Anayasa Mahkemesi, memuriyete girişte yeni ‘güvenlik soruşturması’ şartını iptal etti. Kim rahatsız olsun istersiniz; tabii ki eskinin ‘sakıncalı piyade’leri.
Güvenlik soruşturmalarından en çok çekmiş, en fazla eleştirmiş kadroların gazeteleri, ayağa kalktı.
“AYM, FETÖ’cü ve PKK’lıların önünü açtı, artık memur olabilecekler” diye suçlayıcı manşet bile atabildiler.
Oysa en önce AYM’yi onların alkışlaması, fişlemeciliğe en başta onların karşı çıkması beklenirdi.
Ne çabuk unuttular 28 Şubat uygulamalarını!
AK Parti iktidarında yaşanan atama krizlerini, mağdurlarına sorsunlar. Ayakkabısını evinin kapısında çıkarması bile Durmuş Yılmaz’ın Merkez Bankası Başkanlığına engel gösterilmemiş miydi?
Eşinin ya da akrabasının başörtüsü yüzünden tayin kararnamesi Çankaya Köşkü’nden geri çevrilen üst düzey bürokratlara, rektörlüğü onaylanmayanlara sorsunlar...
Baloda dansa kalkmamanın, içki içmemenin, namaz kılmanın şüpheli diye mimlenmeye yettiği güvenlik soruşturmalarına isyan eden onlar değildi sanki.
Kırmızı Kitap denilen Milli Güvenlik Siyaset Belgesi’ni ‘gizli anayasa olmaz’ diye değiştiren AK Parti değil miydi?

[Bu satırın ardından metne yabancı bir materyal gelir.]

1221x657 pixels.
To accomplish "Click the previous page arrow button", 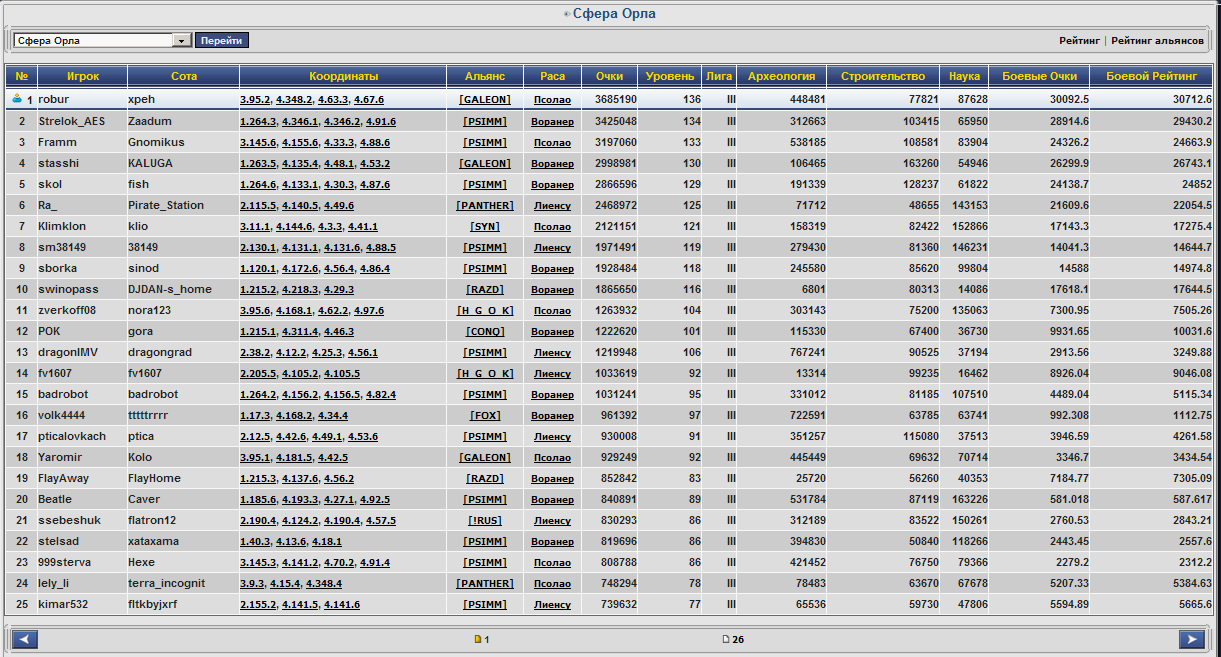I will tap(25, 639).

Hani devlet, İstihbarat raporlarına dayanarak vatandaşlarını iç tehdit ve düşman diye ‘sakıncalı’ya ayıramazdı...
Hani düşman dışarda aranır, vatandaş mahkeme kararıyla ya suçlu ya da suçsuz olurdu...
Hani haktan men edecek bir suçu sabit olmadıkça herkes devlet nezdinde eşit haklara sahipti...

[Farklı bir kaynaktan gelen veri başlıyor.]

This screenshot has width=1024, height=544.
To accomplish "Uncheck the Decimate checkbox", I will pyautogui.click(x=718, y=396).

Hani inanç, fikir, giyim ve yaşam tarzları nedeniyle kimsenin hakları elinden alınamazdı...
Hani devlet dedikodu fişleriyle işlem yapmazdı, apartman kapıcısı ve mahalle bakkalına sorarak vatandaşını mimlemezdi...
Kanunda tanımlanmayan suç ve ceza olmazdı, kesinleşmiş yargı kararı olmadan kimseye suçlu muamelesi yapılamazdı hani...
Dünün ‘sakıncalı piyade’leri, ‘iç düşman’ları, ‘gerici tehdit’leri, ‘irticai karşı devrimci’leri bugün ‘sakıncalı piyade’ kovalıyor.
Dün hararetle savundukları ne varsa bugün daha büyük bir hararetle tam tersini savunuyorlar.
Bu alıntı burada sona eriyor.